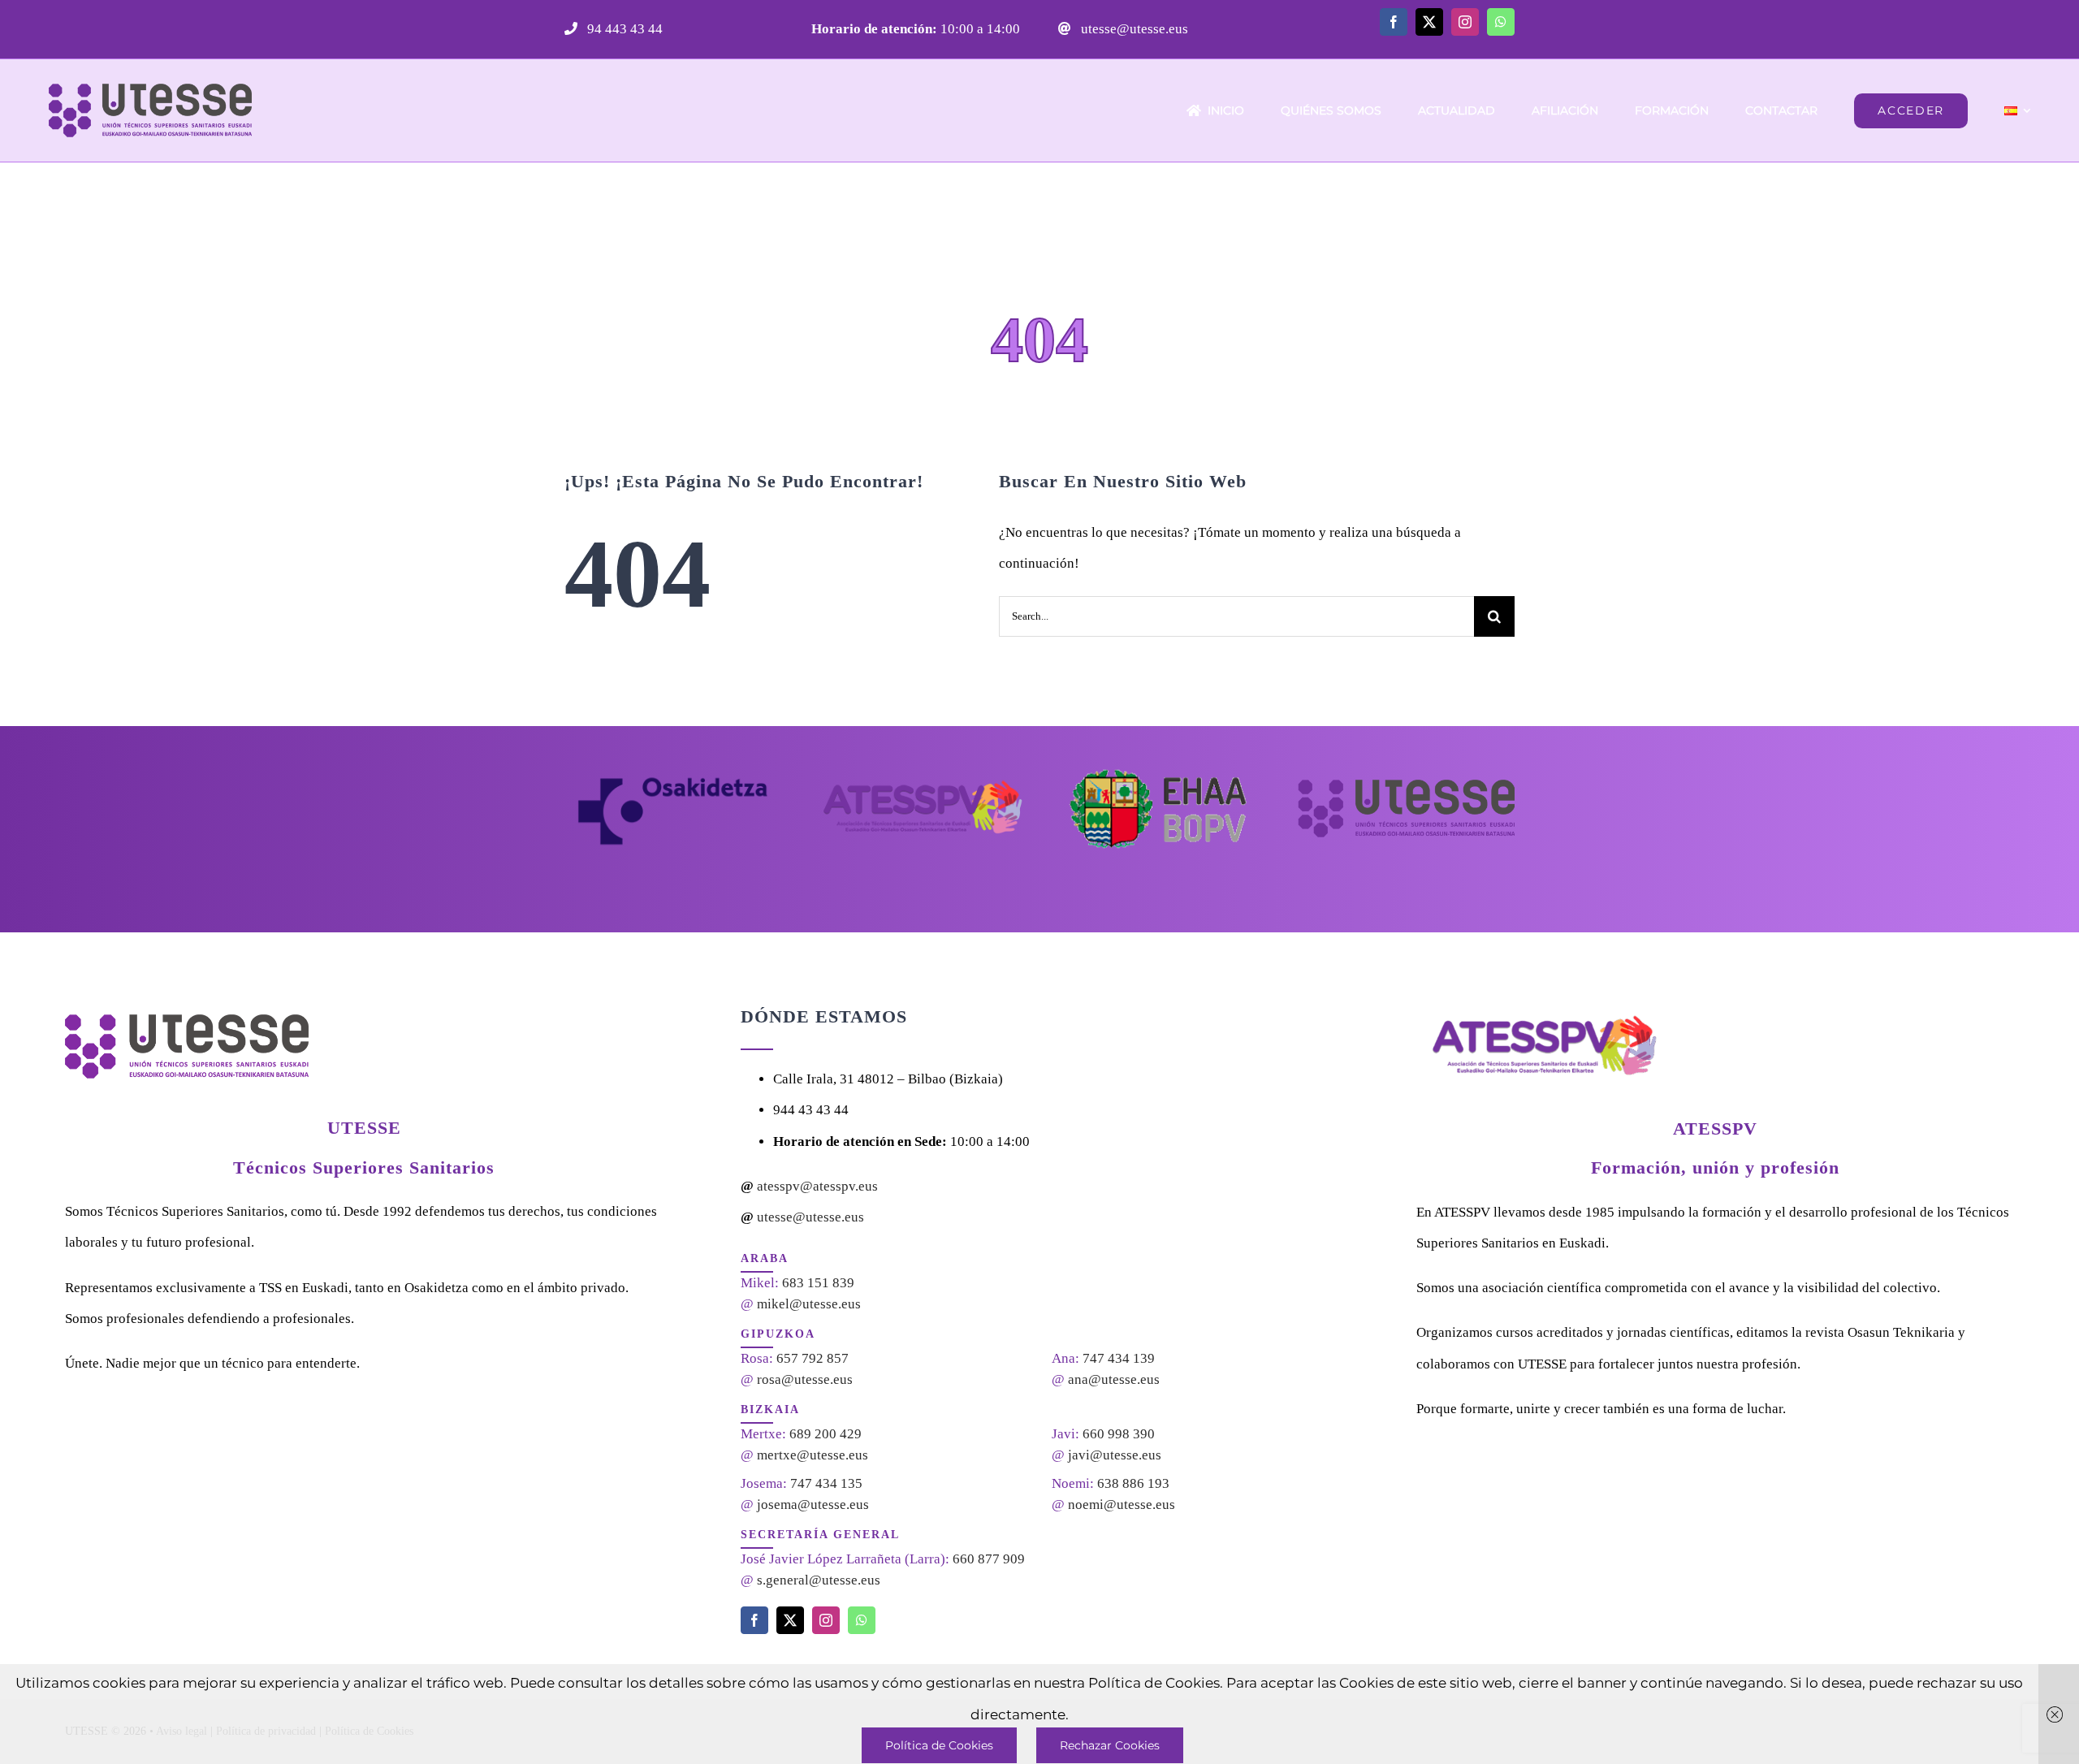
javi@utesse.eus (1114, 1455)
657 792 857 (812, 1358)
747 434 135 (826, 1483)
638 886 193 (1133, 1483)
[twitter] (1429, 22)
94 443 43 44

» **Exercise requirements**
Print all records word for word, no images.

» **Task output**
javi@utesse.eus (1114, 1455)
657 792 857 (812, 1358)
747 434 135 (826, 1483)
638 886 193 (1133, 1483)
[twitter] (1429, 22)
94 443 43 44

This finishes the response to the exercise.